Asimismo, se establece un mínimo del 20 % de edificabilidad sobre rasante para usos compatibles con el residencial —comercial, terciario, productivo ligero y comunitario—, quedando excluidos del cómputo los aparcamientos bajo rasante. A efectos de dimensionamiento, se adopta una superficie media de 95 m²c por vivienda, que integra la mezcla de tipologías, núcleos de comunicación y espacios comunes. Esta hipótesis permite estimar una capacidad aproximada de 1.500 viviendas, coherente con la escala urbana del entorno y con los criterios de compacidad, diversidad y sostenibilidad exigidos por el concurso. Las edificaciones preexistentes destinadas a equipamientos culturales, deportivos o sociales no computan como edificabilidad lucrativa y se integran como parte estructural del sistema dotacional del barrio.
50 edificios
La ordenación propuesta traduce este marco cuantitativo en una estructura urbana legible y diversa, materializada en alrededor de 50 edificios residenciales. Esta cifra responde a una media aproximada de 30 viviendas por edificio, permitiendo trabajar con bloques de escala intermedia, compatibles con la vida de barrio y alejados tanto del objeto aislado como de la repetición masiva. Los edificios se organizan en conjuntos tipológicos variados —bloque abierto, bloque con patio, piezas híbridas con usos activos en planta baja— generando una secuencia de espacios públicos jerarquizados: calles habitadas, plazas de proximidad y un sistema de vacíos mayores vinculados a las antiguas naves reutilizadas. La altura se gradúa en relación con el entorno y las servidumbres aeronáuticas, reforzando una imagen urbana horizontal y continua. La reutilización de las construcciones militares existentes como equipamientos culturales, deportivos y comunitarios actúa como anclaje identitario del nuevo barrio, evitando la tabula rasa y dotando al conjunto de una centralidad cívica reconocible. De este modo, el proyecto no se limita a alojar unas 1.500 viviendas, sino que construye un ecosistema urbano mixto, donde habitar, producir, cuidar y encontrarse forman parte de una misma estructura espacial.

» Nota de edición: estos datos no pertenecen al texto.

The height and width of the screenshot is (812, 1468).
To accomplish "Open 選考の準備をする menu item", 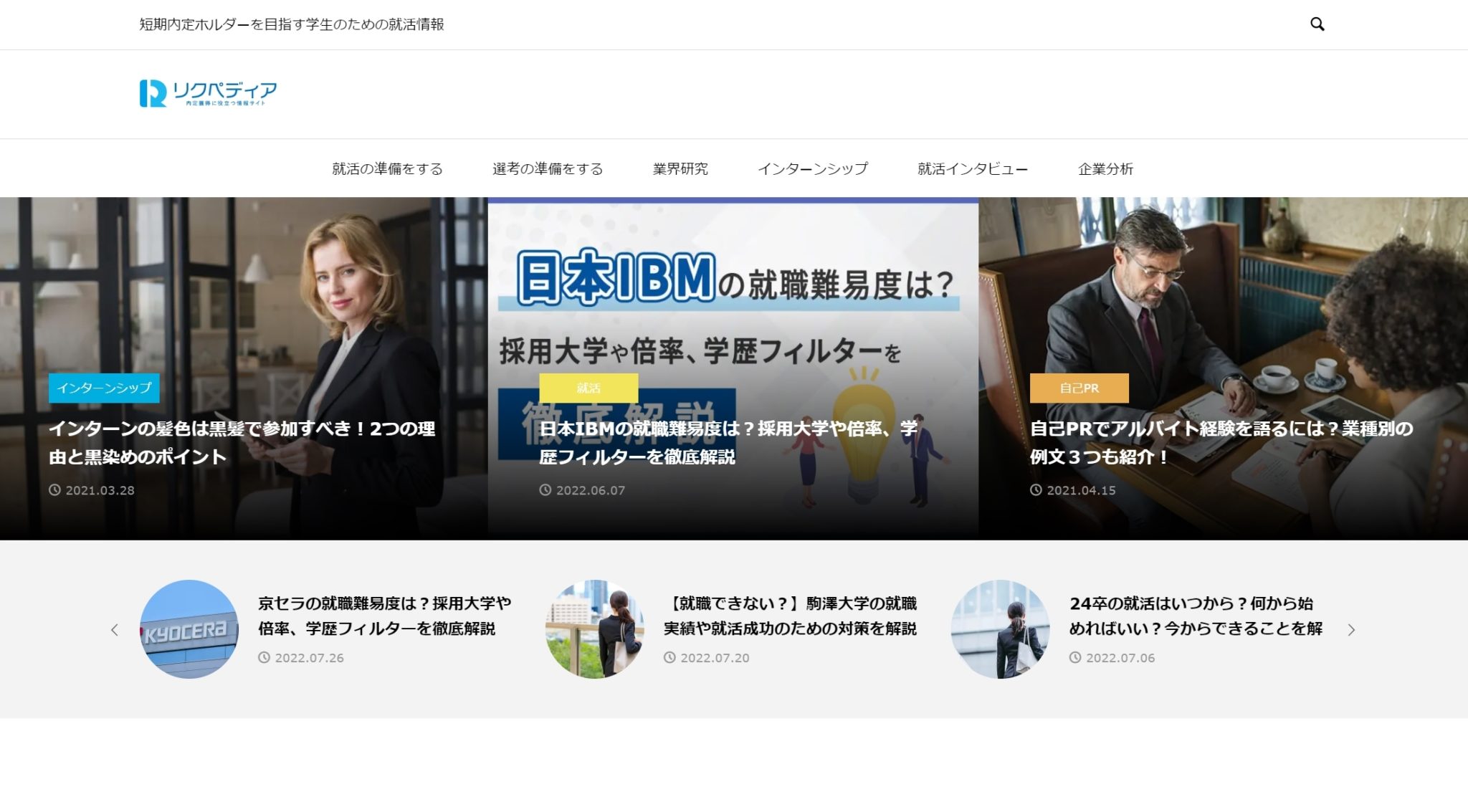I will (x=548, y=169).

Lectura del conjunto (valor y forma): Paisaje de infraestructuras militares/industriales en transición, con arquitectura de servicio muy legible (naves, cocheras, accesos ceremoniales, marquesina+garita, explanada) y arbolado estructurante. Valor por tipología, ritmo y memoria material: naves con diente de sierra (luz/ventilación moderna hoy degradada); batería de cocheras como secuencia casi urbana repetitiva (frontones, puertas, vacíos colonizados); interior longitudinal con pórticos de hormigón y luz cenital (atmósfera productiva, huella mecánica). Hitos: portada/frontón como umbral simbólico y torre de agua como señal territorial. Potencial de transición (estrategia): Dispositivo acceso–vacío–hito–relato suspendido entre lo militar-industrial y lo doméstico periférico. La explanada es un “campo” disponible pero térmico y desolado: convertirla en plaza dura climática (drenajes, arbolado táctico, sombra, usos temporales: feria/deporte/conciertos). Reprogramar naves sin perder carácter: mercado, deporte, talleres, cultura; las cocheras pueden operar como galería pública. La alineación de árboles (microclima + axialidad) cose el futuro tejido: sombra, paseo, agua, suelo vivo, mediando el conflicto con el borde residencial.